The nerdiest chapter was on unique W-L records. Bill James played head games growing up. As he mowed his lawn he would think of a pitcher who had a season in which he won as many games as rows young Bill had mowed and lost as many games as he had rows to mow. This evolved into finding W-L records to cover every possibility, and which W-L possibilities are missing. Randy Johnson’s 24-5 in 2002 was a W-L record no one had achieved before then.

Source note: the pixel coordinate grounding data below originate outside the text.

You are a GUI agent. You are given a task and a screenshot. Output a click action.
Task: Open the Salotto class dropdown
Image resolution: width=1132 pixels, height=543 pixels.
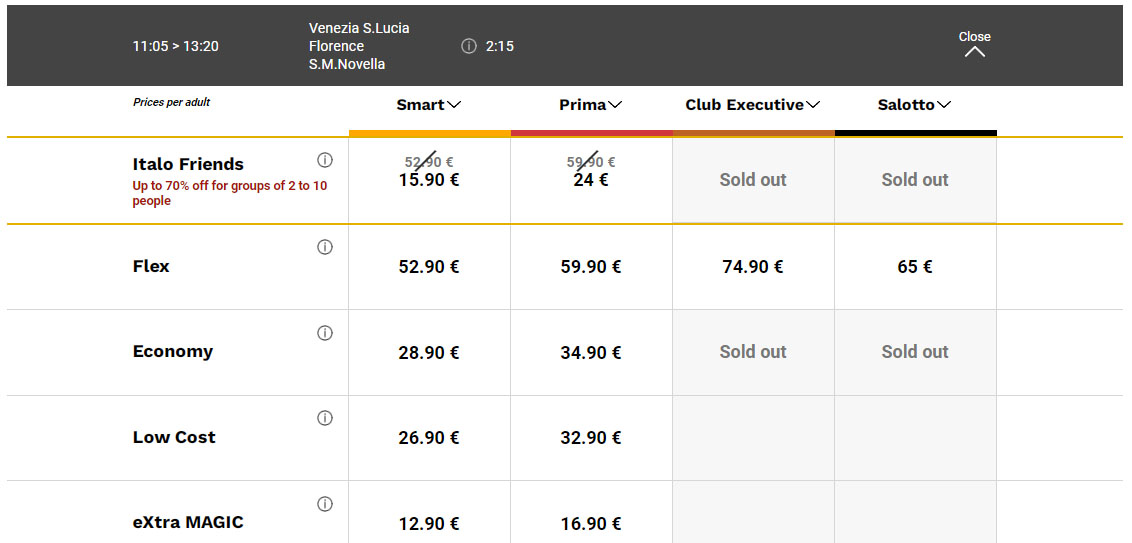pyautogui.click(x=915, y=105)
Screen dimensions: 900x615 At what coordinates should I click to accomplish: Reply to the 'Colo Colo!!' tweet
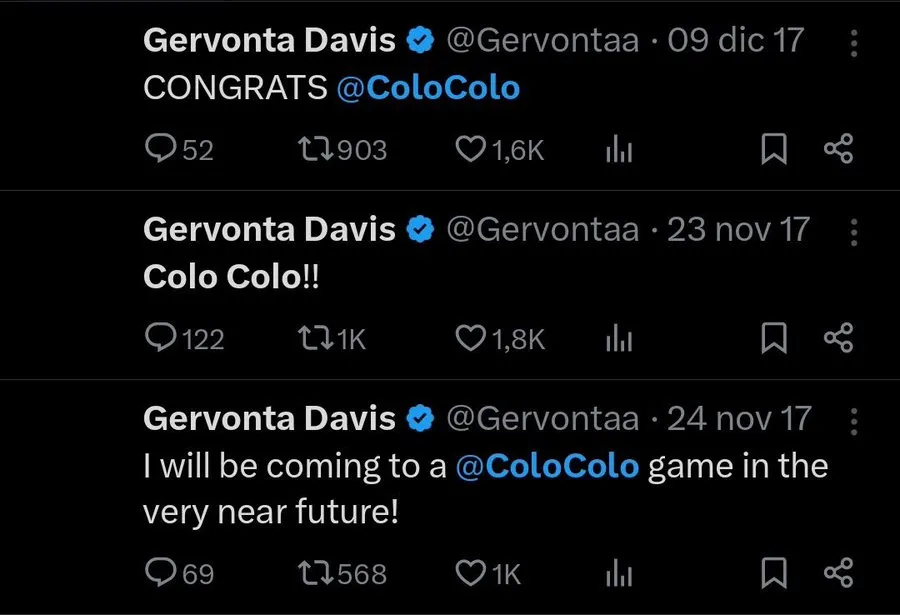click(x=161, y=339)
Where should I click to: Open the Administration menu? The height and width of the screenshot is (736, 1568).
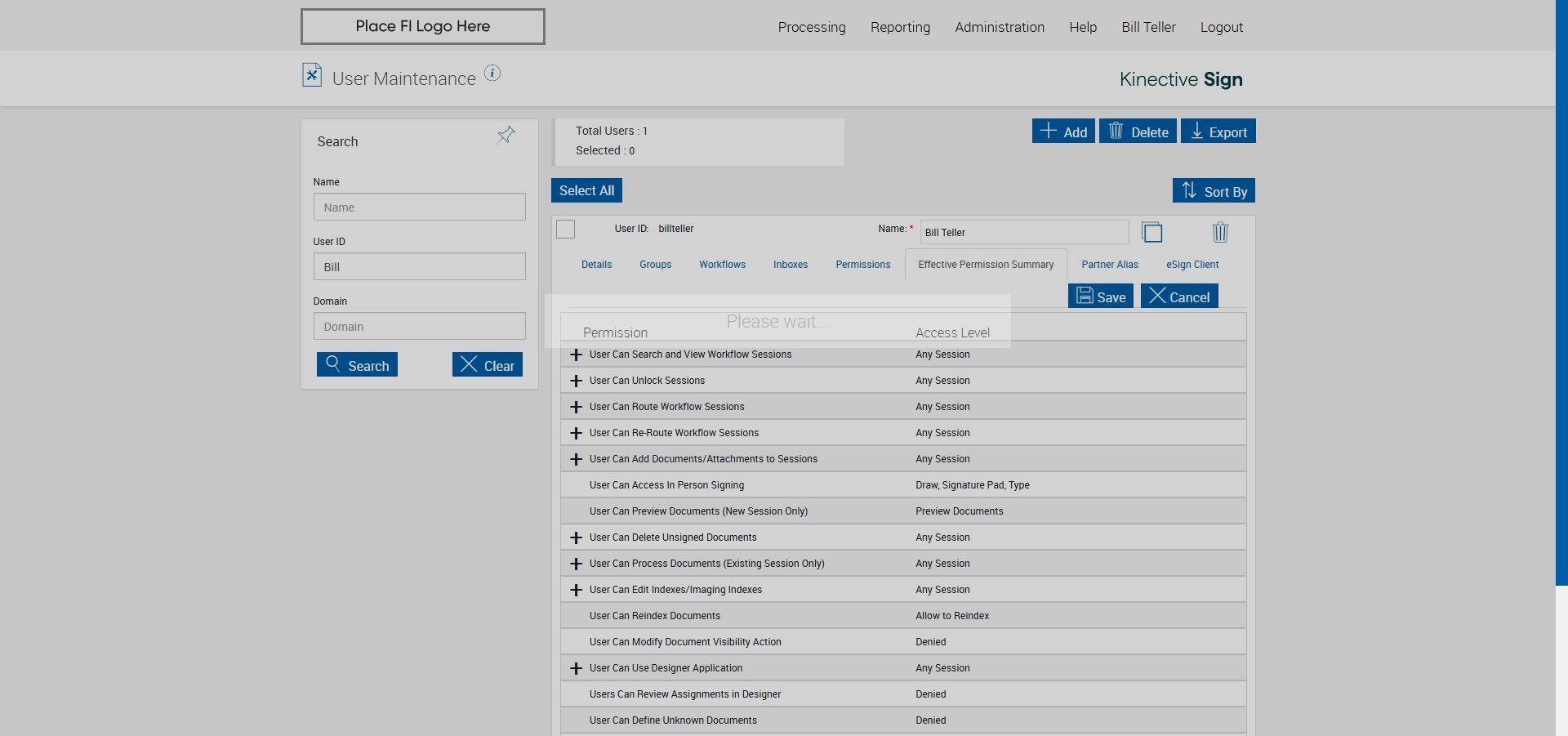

Finally, James lays out a pitcher’s pitching style shorthand, which he dreams will gain universal acceptance. Count me in.  Try their two examples:


Robin Roberts,  1952 R A F-1 H-2 M-2 N-3 B

Steve Trachsel, 2002 R C T-2 M-2 Y-2 L-2 B


For the first year or two you would need to memorize what the codes are for. I know that’s not a selling point. A handy file of it on your desktop would be smart. It wouldn’t take long, though.  After the year, obviously comes R-righty or L-lefty. The next letter rates his fastball. Every pitcher has a fastball. You could substitute an actual radar gun speed for the letter, if you know it. However, a number doesn’t convey any movement that would make that pitch harder to hit.  Then again, I like to list the actual speed myself, because visually it looks better (as I do when building my Scoresheet ranking lists).


The pairings after the fastball grade represent a pitch code and a rating. The pitch codes represents one of these pitches: (It is interesting to see all the different pitches in one list.)



C-Straight Change

D-Drop Curve

E-Empty (if no 3rd or 4th pitch)

F-Four-Seam Fastball (Rising Fastball)

H-Hard Curve

J-Screw Ball

K-Knuckle Ball

L-Splitter (or Hard Forkball)

M-Slow Curve


O-Overhand Curve

P-Palm Ball (or Slip Pitch)

Q-Spitball (or Scratched/Defaced Baseball)

R-Knuckle Curve

S-Slider (Tight-breaking slider)

T-Two-Seam Fastball

U-Cut Fastball (Breaks in like screwball)

V-Cut Fastball (Breaks out like slider)

W-Wide Breaking Slider/Slurve


Y-Circle Change

Z-Slow Forkball or Fosh


The last letter at the end of the line indicates the pitcher’s regular arm angle starting from A (straight down overhand) to G (submarine pitcher). H means the pitcher uses different angles. Most pitches these days are a B.


James goes on adding ratings for control and know-how, and admits there are many things that differentiate pitchers which are left out. I’d say he might as well have cut the list a little sooner and let the regular stats take over that sort of information.


Well, James is alive and well and insanely sane as ever. I’m looking forward to his next book of treats for us.